Knowledge that enlightens and frightens

Evolution is the citadel that everyone from religious nuts, political carpetbaggers, serious scientists and the sci-fi crowd are ever eager to storm.
Image used for illustrative purposes only. (File Photo)
Image used for illustrative purposes only. (File Photo)

Evolution is the citadel that everyone from religious nuts, political carpetbaggers, serious scientists and the sci-fi crowd is ever eager to storm. It is also the stormy petrel of faith, an idea without which history would simply be a line in the sand. Living beings are wired to evolve as a species, individuals, nation and society until they are upgraded to First Class on their final journey from the place they occupied at their acme in history. If evolution is an unavoidable elitism, a civilisation’s smirk indicating that it has arrived, remember, the yang of arrival is departure. In between exists the great continent of complexity. 

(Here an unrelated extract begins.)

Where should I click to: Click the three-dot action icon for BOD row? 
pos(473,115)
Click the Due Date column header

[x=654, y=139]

Biologists say cranium size matters in successfully performing complex tasks; the more complex the job, the more evolved the performer. The more evolved the performer, the bigger the brain. Recently, a team of paleontologists discovered a number of prehistoric, covered-up holes in the Earth in the ‘Rising Star’ cave system within the Cradle of Humankind, a UNESCO world heritage site near Johannesburg. It turned out to be the oldest-known burial site in the world.

This discovery upended some known theories on human smarts. The 100-ft deep graveyard contained the remains of several Homo naledi, a species of Stone Age apes who could climb trees and lived in 200,000 BC thereabouts. The holes were intentionally dug as graves two lakh years ago, and then filled in to cover at least five corpses. Clearly, burial practices were not restricted to the social actions of humans or primates with large brain sizes who came later. Since small brains most likely have swollen heads, some Indian politicians will be unsettled by the fact that the Homo naledi is a crucial link in the chain connecting apes and people. The dead hominids had brains the size of oranges.

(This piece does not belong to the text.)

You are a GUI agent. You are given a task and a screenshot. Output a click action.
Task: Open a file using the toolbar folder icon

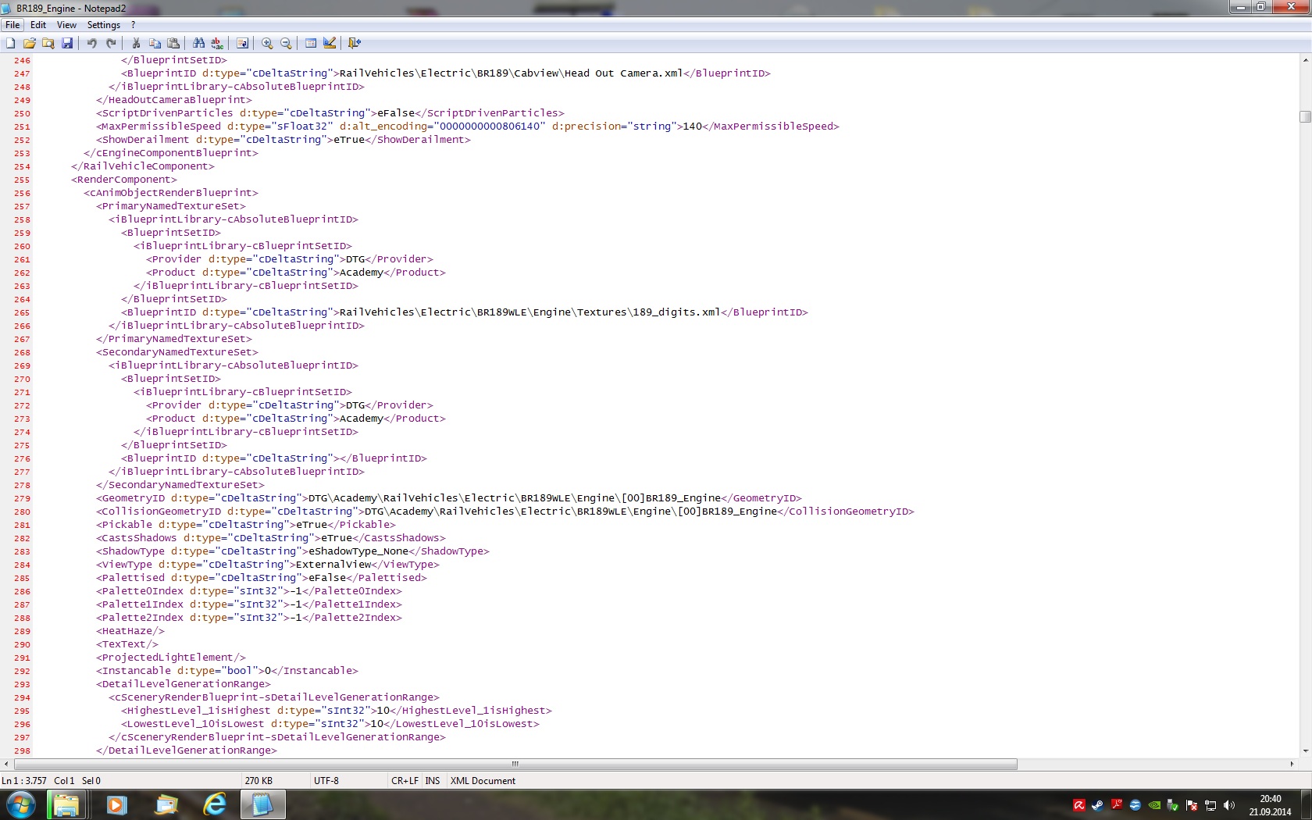(30, 43)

Discovering that fruit-sized brains countless millennia ago could perform complex social tasks is like suddenly being told that Zomato delivers on Mars. For god-fearing people who are certain that On the Origin of Species is a Left-liberal toolkit to discredit divinity, grave-digging monkey ancestors are baffling. A primeval deepfake, perhaps?

The South African graveyard shift is going to seriously upset some people; Rightwing textbook tamperers, Bible-thumping American Midwesterners and maniacal mullahs are guaranteed to go apeshit, pun intended, at the thought that social evolution is even more ancient than believed. The take of Agustín Fuentes, the Princeton anthropologist who co-authored the subsequent study, is that “burial, meaning-making, even ‘art’ could have a much more complicated, dynamic, non-human history than we previously thought”. Ignorance and bigotry have made landfall after two centuries of scientific discoveries corroded Conservative notions of social order, religion and economics. The world around, knowledge is being besieged everywhere. Science is being questioned, and centuries of research dismissed by demented demagogues. Their maxim is simple: ‘What can’t be seen doesn’t exist.’ Never mind electron microscopes, the Webb telescope or even X-rays.

Both faith and science pursue the same mystery: life. To give it meaning is the ritual of remembering our transient insignificance amid the vast swirling galaxies where shards of the Big Bang still spin somewhere, riding the cosmic chaos from which arises all order.  Meaning is what knowledge gives it. A long lost grave of an extinct species proves that the timeless voyage of discovery continues through storms big and small.